长文预警,此文章8200字,分4个段落,讲的是一段朦胧暧昧的情愫,取材于真实经历,有兴趣的朋友建议耐心看完,不感兴趣的请绕行。

1

他万没想到,会在多年后遇见吴佳蕙。

那天上午,他走在市中心的街道上。中秋已过,行道树的叶子扬扬洒洒地飘落在地,被杂沓的脚步踩得脏兮兮的。沿街商铺的叫卖声此起彼伏。糖炒板栗、烤鸭、煮玉米的香味随着清冽的秋风钻进鼻孔。

他拐了个弯,走进常去的那家永丰包子店。

店里客人不多。他径直走向服务台点餐。二两素三鲜,一碗小米粥,六元钱。他从店员手中接过餐盘,去寻找座位。就在这时,身后一个清亮的女声叫出他的名字。他吃惊地转身,看见吴佳蕙正坐在餐桌旁冲他微笑,身边一个四、五岁大的小女孩好奇地盯着他。

吴佳蕙确定没认错人,问道,你姥爷还好吗?他窘迫地回答,还好,随即端着包子和粥朝远处一张餐桌走去。吴佳蕙收拾碗碟,领着小孩跟了过来。

他们相对而坐。他发现她比过去胖了,微笑时眼角略微下垂,明亮的大眼睛依旧动人,嘴角上翘,薄嘴唇抿成一条线。她比他小两岁,虽已年届中年,但看上去还很年轻。

吴佳蕙说,她早就注意到他经常来这一带,只是没敢认。

没错,他是经常来,除了吃早点就是取钱。

你现在哪工作呢?吴佳蕙问。

眼下闲着呢。他有些尴尬地回答。

佳蕙若有所思地沉默片刻,接着问:结婚了吗?他说没有。佳蕙笑了,说你怎么还不找一个?他摇头说自己还不想。

他打量佳蕙身边的小女孩,小眼睛、单眼皮、塌鼻梁。

是你女儿吧?

佳蕙点头。

他不合时宜地说了句:她不像你!

佳蕙误解了他的意思,说:是啊!她可外向了,像小男孩似的。

佳蕙说起她老公,去新加坡打工回来赶上疫情,在酒店隔离花了不少钱。女儿上幼儿园每月要四千块。她老公回国后找了份银行保安的工作。就是那家本地银行,她指着门外说。他问,你现在做什么?佳蕙说全职带小孩,等孩子上小学了,她也去银行当保安,他们也要女的。他想象她娇小的身子装进黑色的制服里,头戴鸭舌帽,手持警棍,样子够滑稽。她在职院里学的是财会专业,却一天相关工作也没做过。
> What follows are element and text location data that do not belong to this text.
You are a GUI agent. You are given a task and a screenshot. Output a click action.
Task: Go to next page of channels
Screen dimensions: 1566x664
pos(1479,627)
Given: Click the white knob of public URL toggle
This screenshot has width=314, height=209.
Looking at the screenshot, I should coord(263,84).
他夹起一只包子,问佳蕙女儿要不要尝尝?小女孩调皮地看着他不置可否。

佳蕙说:别给她了,你都不够吃。

他俩都不是健谈的人,很快就冷了场。吴佳蕙一再客气地说吃吧,吃吧,咱们一起吃。她面前只有一碗银耳莲子羹,小女孩的碟子里还有两个酸菜馅包子。

她留着寸发,这种发型无须打理。他见过一些孕妇也留这种发型。她身穿一件粉红色的抓绒外套,黑色运动裤,白鞋子。干净得体,却让他有些黯然,她从前可不这样打扮。
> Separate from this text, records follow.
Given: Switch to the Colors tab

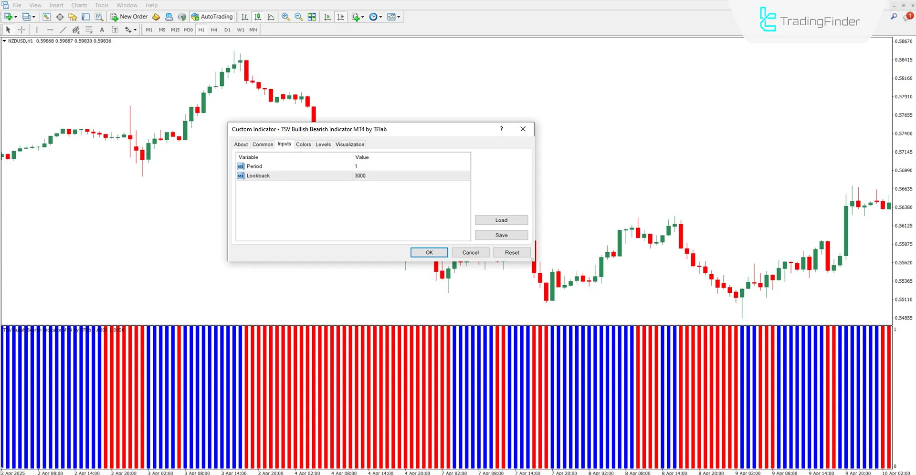Looking at the screenshot, I should (303, 144).
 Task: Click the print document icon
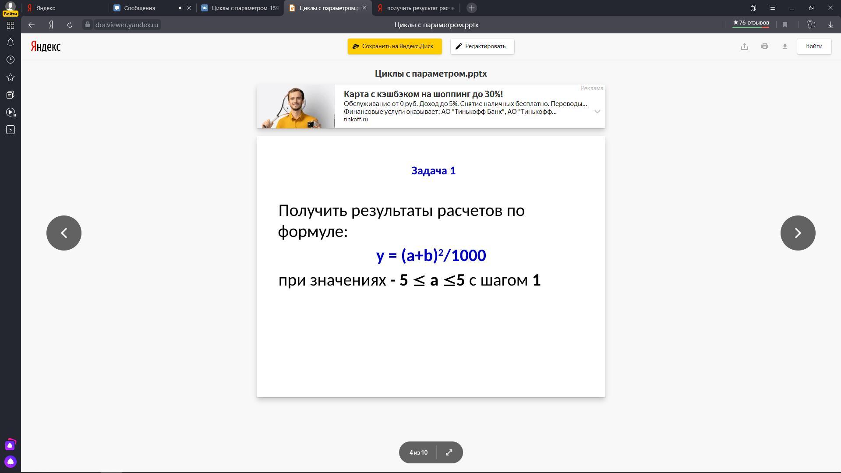(765, 46)
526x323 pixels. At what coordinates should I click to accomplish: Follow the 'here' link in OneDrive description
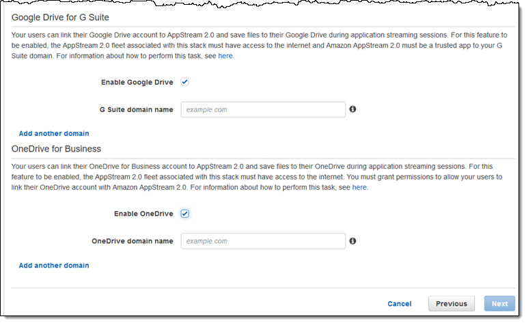pyautogui.click(x=359, y=187)
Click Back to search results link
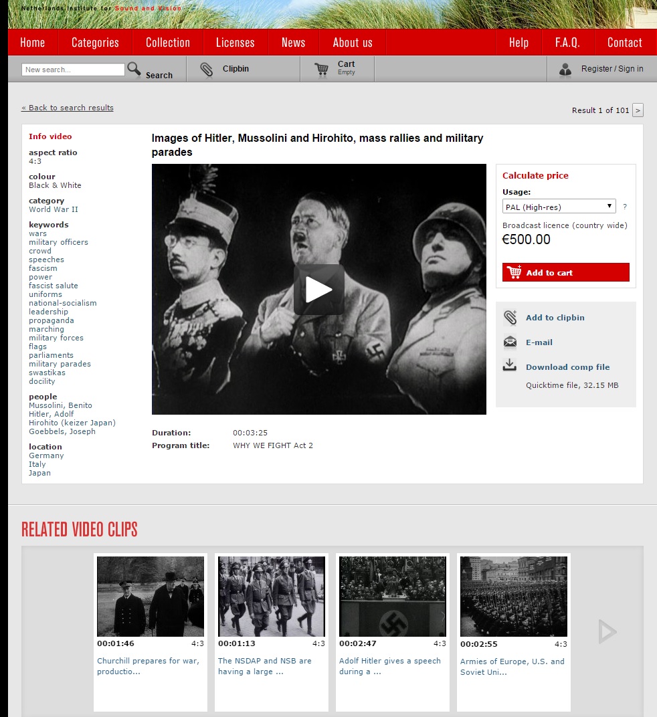 [x=68, y=108]
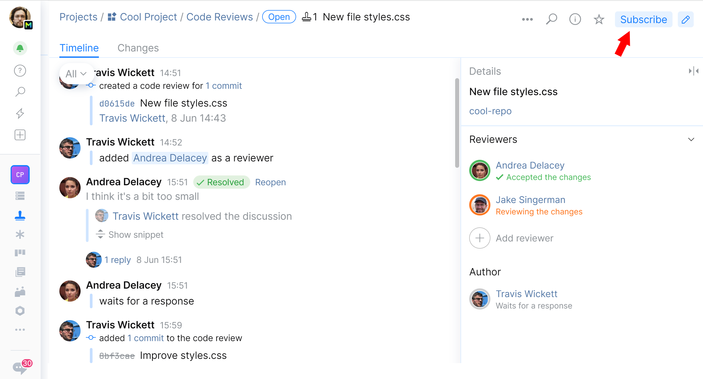Click the pencil edit icon in header
Image resolution: width=703 pixels, height=379 pixels.
click(685, 19)
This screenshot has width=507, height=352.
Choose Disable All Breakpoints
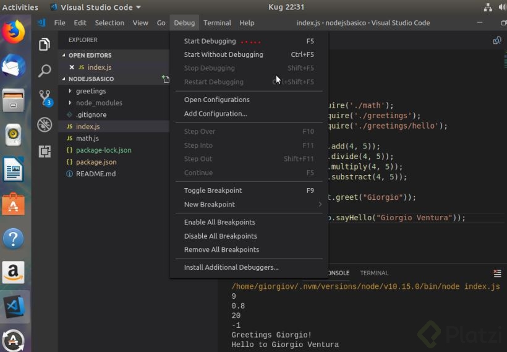220,236
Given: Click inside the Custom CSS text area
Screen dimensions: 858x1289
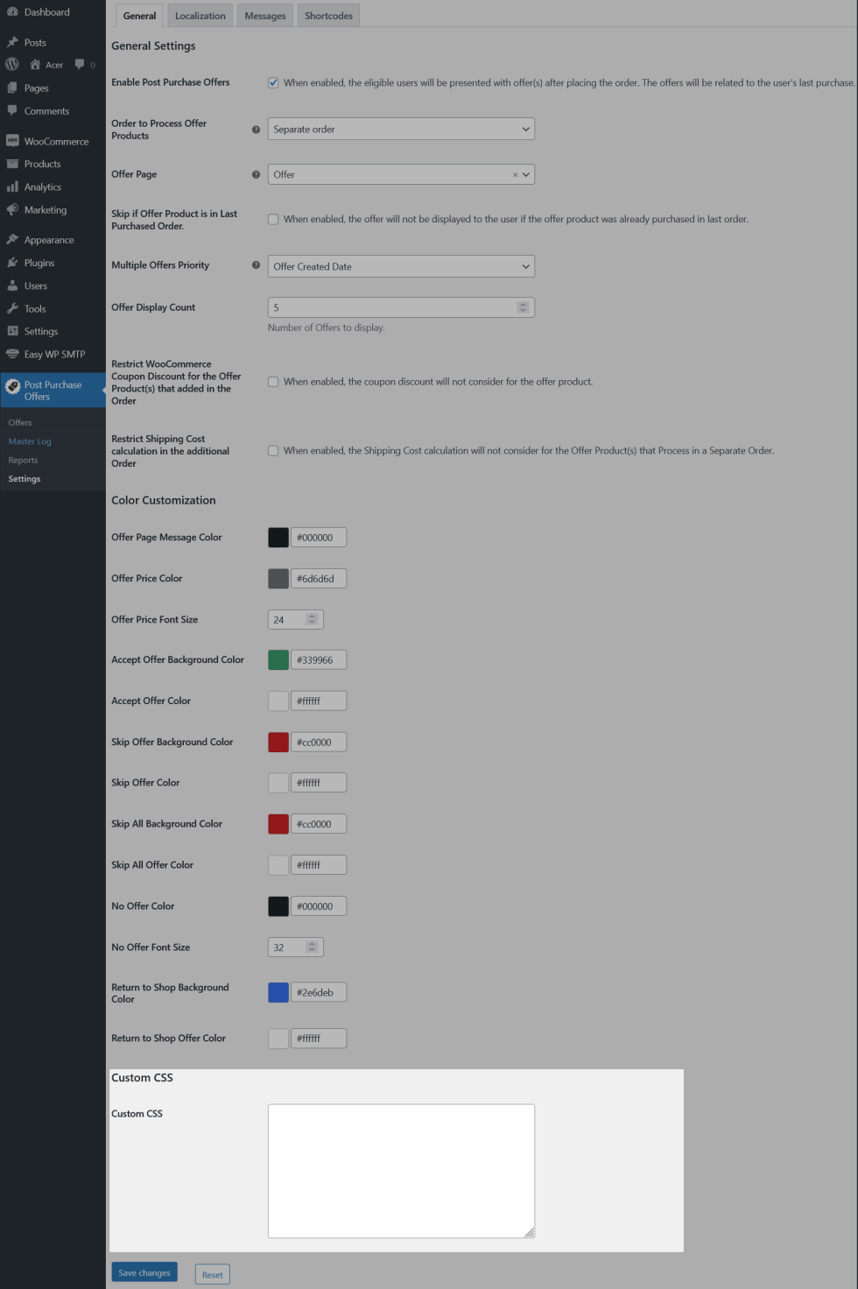Looking at the screenshot, I should (400, 1171).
小女孩吃完包子,吵着要离开。佳蕙哄着,想和他再聊一会儿。

你用微信吗?她问。他说用的。他们互加了好友。

你姥爷给你钱吗?

他知道她心无城府,说话一向单刀直入。不给。他回答。

那你怎么生活?

我平时写点东西,他含混地说。

佳蕙又陷入短暂的沉思。

小女孩等不及了,跳下凳子朝门口跑去。佳蕙连忙起身去追,回头对他说:那改天见!

他目送她们出了店门,如释重负地长舒一口气。

粥已经凉了。

2

十多年前,他姥爷和吴佳蕙的奶奶开始了一段黄昏恋。两位老人是在老年大学认识的。当时,佳蕙爷爷去世不足一年,他姥姥故去两年多。两人没登记,吴奶奶就搬过来和他姥爷住在一起。
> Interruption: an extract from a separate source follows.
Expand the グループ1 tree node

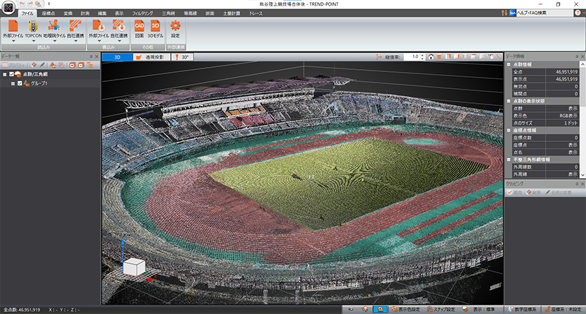(12, 83)
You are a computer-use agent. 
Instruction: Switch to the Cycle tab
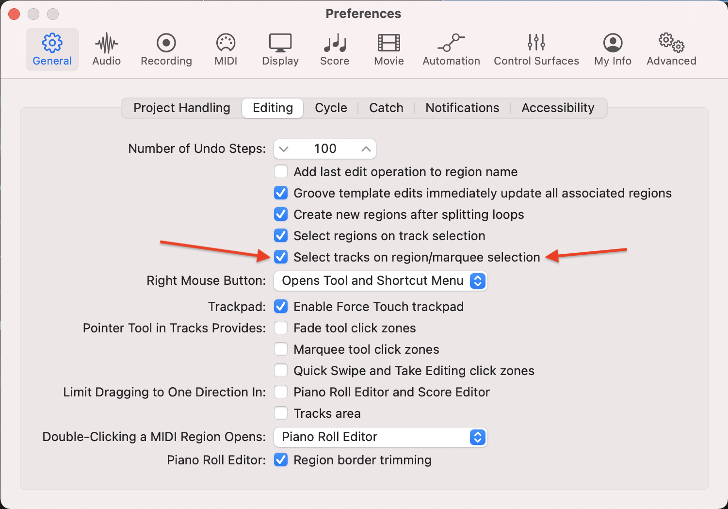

这是件喜事,两家在酒店摆了宴席以示庆贺。那天,姥爷和吴奶奶并肩坐在正对门的位置,面带喜色。晚辈们依次敬酒,并致祝辞。轮到他时,他轻描淡写地说了句:祝姥爷姥姥身体健康,白头偕老。接着是吴佳蕙。她满面绯红地站起来,举杯的手微微颤抖说:祝你们长命百岁……后面就说不出来了,索性喝干杯中饮料一屁股坐下,再也不吭声了。她妈妈在一旁狠狠剜了她一眼。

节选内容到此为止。